As I understand him, Wittgenstein, goes further to suggest that it is the lack of logical rigor, this tendency towards analogy and metaphor, this embrace of ambiguity that makes language useful. I think that’s very much true. Without ambiguity and metaphor we couldn’t communicate complex new ideas, and we couldn’t extend our base of knowledge from one area to another, and we would be entirely unable to communicate anything about huge swaths of human experience at all.

Back to programming. Program languages can’t express love, or disdain, there’s no such thing as irony. There’s no way to say anything meaningful about art or love or spirituality. It’s all concrete instructions that operate in a well known context. So, I see what Ocean is saying when he argues that programming is more concrete than natural languages.
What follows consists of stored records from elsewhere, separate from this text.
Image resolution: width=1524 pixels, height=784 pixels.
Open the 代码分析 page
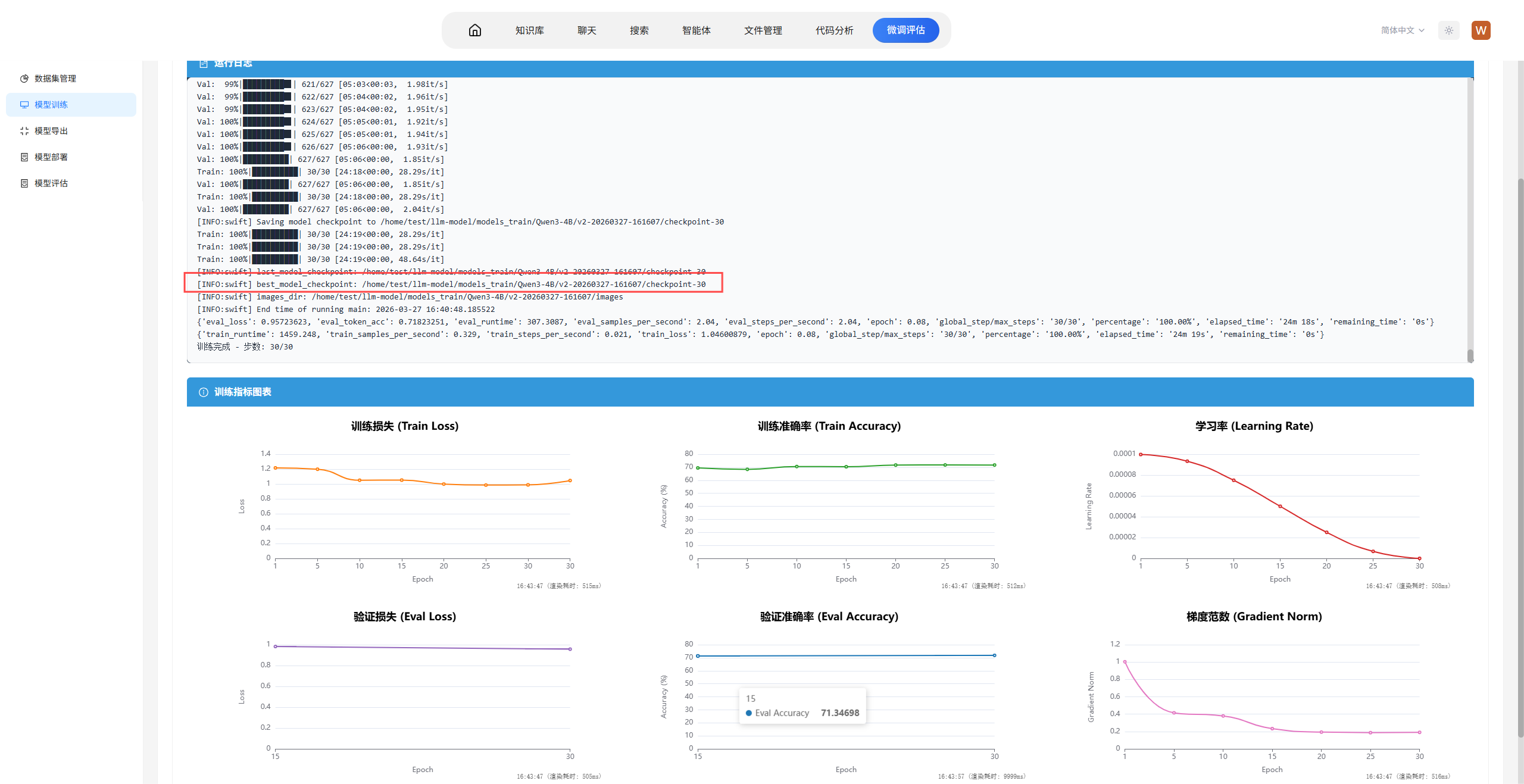pyautogui.click(x=834, y=30)
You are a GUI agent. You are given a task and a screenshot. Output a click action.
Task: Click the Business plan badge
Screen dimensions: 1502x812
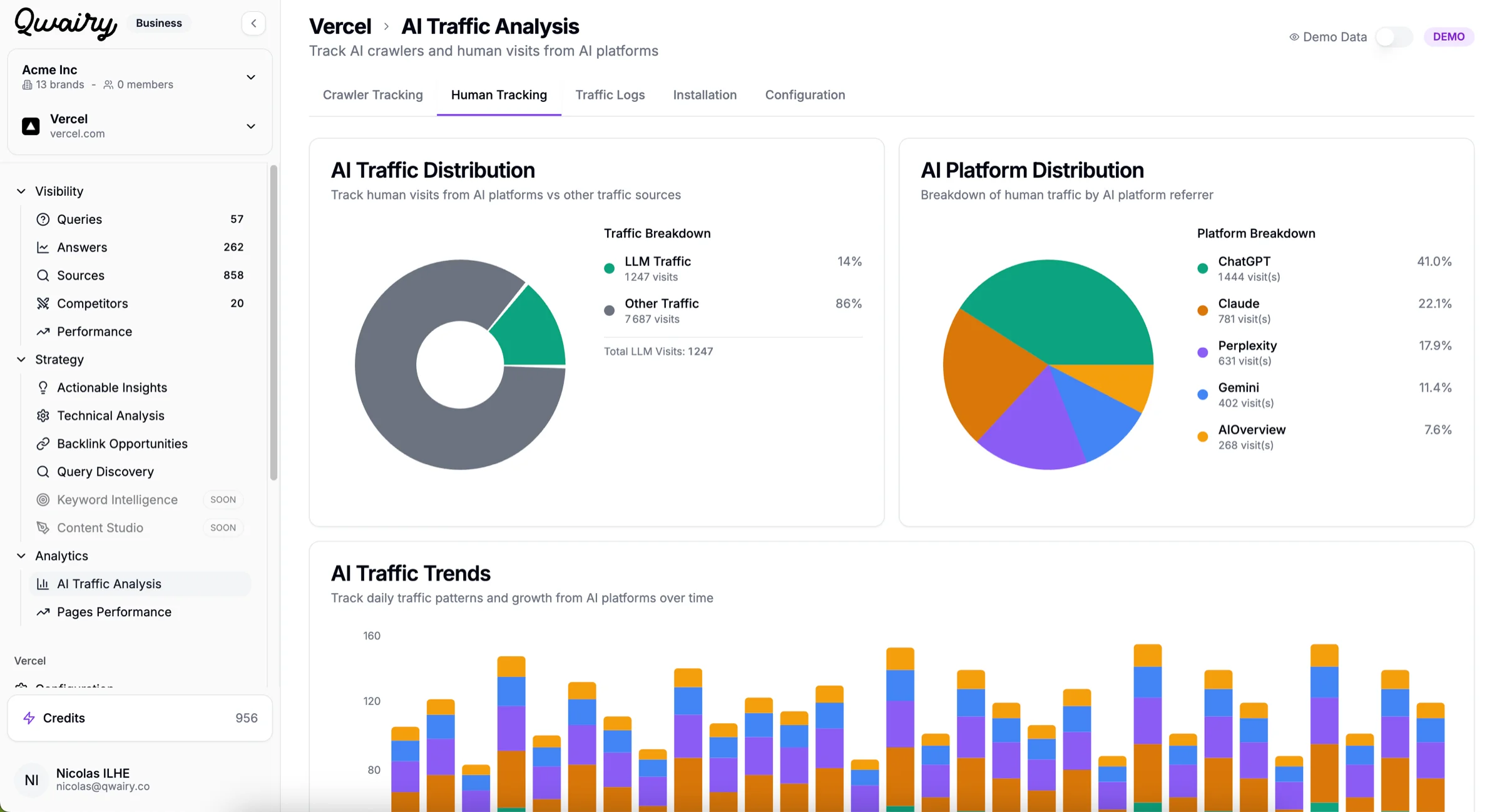click(158, 23)
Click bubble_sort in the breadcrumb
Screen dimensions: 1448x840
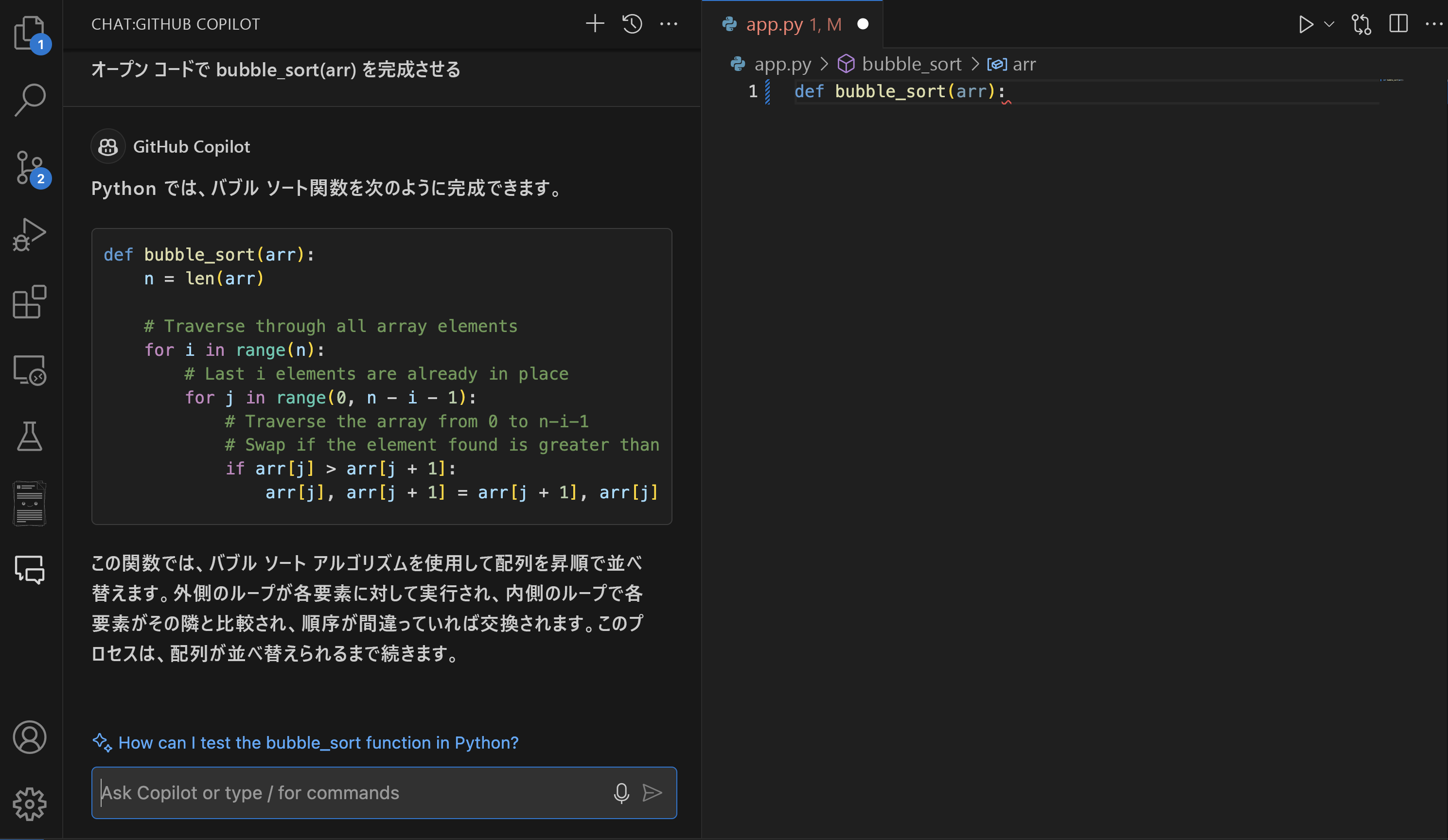coord(911,64)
But at the same time, I’m convinced that software development is all about creating systems that encapsulate various kinds of complexity. Another way to say that same thing is that software is all about building up layer upon layer of abstractions, and software debugging is all about the complex process of learning to traveling up and down the “abstraction stack.” And the terminology in software development is all divorced from any easy-real-world referent, “objects” aren’t physical, “stacks” and “heaps” don’t really “take up space” and memory “locations” are only metaphorical. The layers of metaphor requires to say the simplest thing about software development can be enormously daunting. In contrast with natural language it’s so easy to see the relationship between the word “pencil” and the real world object it represents.

So, software development is inherently much more abstract, and is often almost completely divorced from the concrete referents that make up everyday language. Which means it makes lots of sense to say that any kind of reasonable discussion of the the act of programming is ultimately less concrete than most natural language, as is any discussion of the code. And, really what else would you expect from a discipline build around building abstractions and encapsulation of ideas in executable forms.

Ultimately good programmers build up metaphors which provide layers of abstraction which are effective presisely because they offer a non-literal way of talking about the complex things that happen “undernieth” that layer. Take away the metaphors, and you won’t be able to talk about what you do. You won’t be able to explain what you do to other programmers, and you won’t be able to think lucidly about the problem domain and the code at the same time.

All this is the very long way round to saying that programming requires all kinds of mental tricks, and that ultimately talking about writing code is going to require metaphors. With all respect to Niel Ford, the problem is not that we use metaphors, it’s that we don’t understand how to use metaphors well. The more metaphorical our metaphors are, the better, because then they aren’t easily taken for flat descriptions of fact. As far as I am concerned, Software Development is like Engineering, but it’s also like washing windows on a skyscraper, playng chess, or trying to understand what language your teenage daughter is speaking.

Fundamentally I’m convinced that learning to do software development really well is about learning how to communicate really well. And communicating really well means working at the level of metaphor and analogy because the problems, requirements, and users of your system all operate at this level. It also means learning to translate that into code which expresses the metaphors that help people solve their problems in a medium (code) that has zero ambiguity, but to arrange that code into systems built around sensible — and easily communicated — metaphors.